> _Information given_
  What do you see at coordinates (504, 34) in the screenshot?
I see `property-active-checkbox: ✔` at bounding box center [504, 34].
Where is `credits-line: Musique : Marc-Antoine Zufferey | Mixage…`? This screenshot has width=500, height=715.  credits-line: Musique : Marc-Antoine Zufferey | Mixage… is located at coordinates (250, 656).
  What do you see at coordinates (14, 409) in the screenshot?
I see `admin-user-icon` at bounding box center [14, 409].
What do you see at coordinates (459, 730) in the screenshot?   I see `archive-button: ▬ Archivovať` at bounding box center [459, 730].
---
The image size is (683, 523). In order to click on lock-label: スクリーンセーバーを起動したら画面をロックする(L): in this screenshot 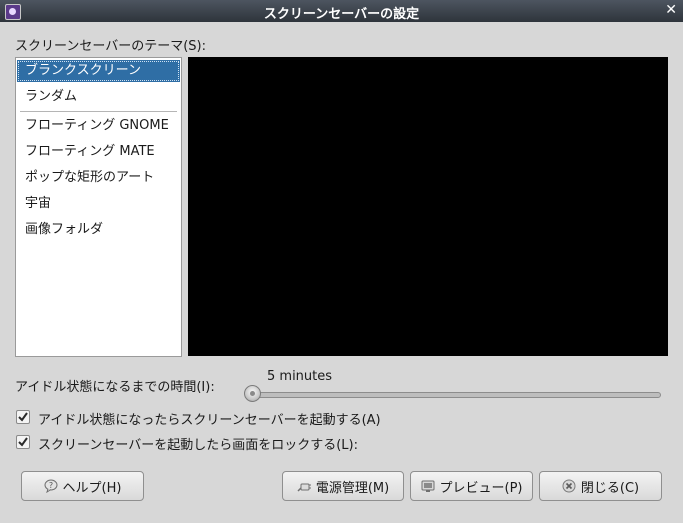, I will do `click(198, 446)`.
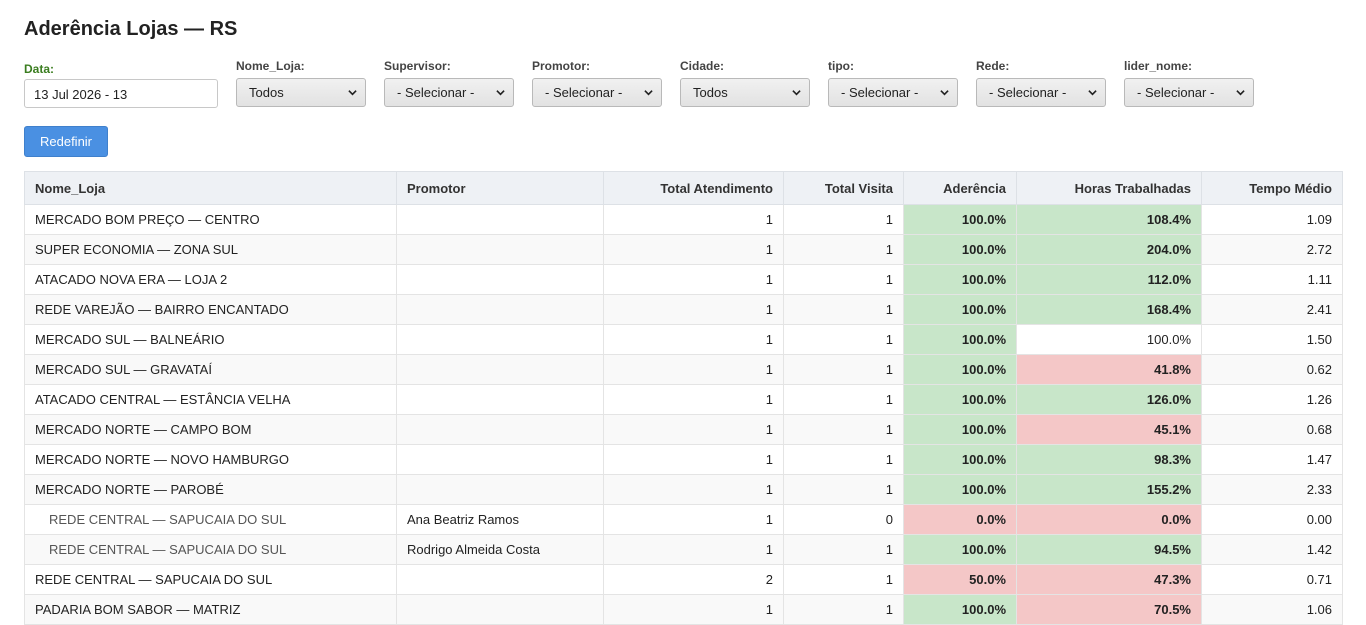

> _Exercise brief_
Render the part of the listing above that opens with the line containing "What do you see at coordinates (14, 409)" and closes with the line containing "What do you see at coordinates (459, 730)" as a Markdown table with a Row column for the row number and a Line column for the line, leaving out blank lines.

> _Expected answer_
| Row | Line |
|---|---|
| 1 |   What do you see at coordinates (14, 409) in the screenshot? |
| 2 | I see `admin-user-icon` at bounding box center [14, 409]. |
| 3 | What do you see at coordinates (459, 730) in the screenshot?   I see `archive-button: ▬ Archivovať` at bounding box center [459, 730]. |